「亀@渋研X」さんのご推察の通り、私が気になったのは、PISAの定義の述べている、例えば「科学の特徴的な諸側面」や「科学的な考え」という言葉があまりにも漠然としていることであった。概念の定義であるから仕方がないとも思うが、「科学の特徴的な諸側面」とは具体的にはどのような側面であるのか、あるいは「科学的な考え」とは具体的にどのような考え方なのか、を明示しなければ、定義としては不十分であると考えた。
ネット検索で、国際基督教大学の北原和夫さんが研究代表者となって、平成17年度年度科学技術振興調整費によって「科学技術リテラシー構築のための調査研究
」が始められていることを知った。
そのHPに記載されている研究目標には
・・・日本の社会、経済、産業などの現状に相応しい科学の知識と素養とは何かを検討し策定することです。すなわち、科学技術の成果が生活に大きく影響を与える現代において、国民が責任ある個人として充実感をもって社会に寄与してゆくためにどのような科学の知識と素養を持つべきかということについては、様々な分野にわたっての広域的検討が必要であると考えられます。と述べられている。

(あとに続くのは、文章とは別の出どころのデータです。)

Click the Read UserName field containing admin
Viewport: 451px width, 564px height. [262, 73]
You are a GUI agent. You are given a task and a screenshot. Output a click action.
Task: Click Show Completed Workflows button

科学リテラシーとは良き市民が持つべき普遍的なものと考えている私にとって、この研究で目指している「科学リテラシー」とは科学技術立国のために国民に必要な「科学の知識と素養」と定義されるのだろうかと疑問を感じた。
他方、PISA2006における科学リテラシーの詳細が12月8日に開催された第12回教科「理科」関連学会協議会 [CSERS] シンポジウム「市民として身につけるべき科学リテラシー」において、国立教育政策研究所の小倉康さんによって紹介されていることを知った。
角皆さんから頂いた当日配布された資料によると、PISA2006の調査問題では、調査問題全体として総合的に科学リテラシーが捉えられるように、科学リテラシーの構成要素ごとの構成割合が以下のように設定されているとのことである。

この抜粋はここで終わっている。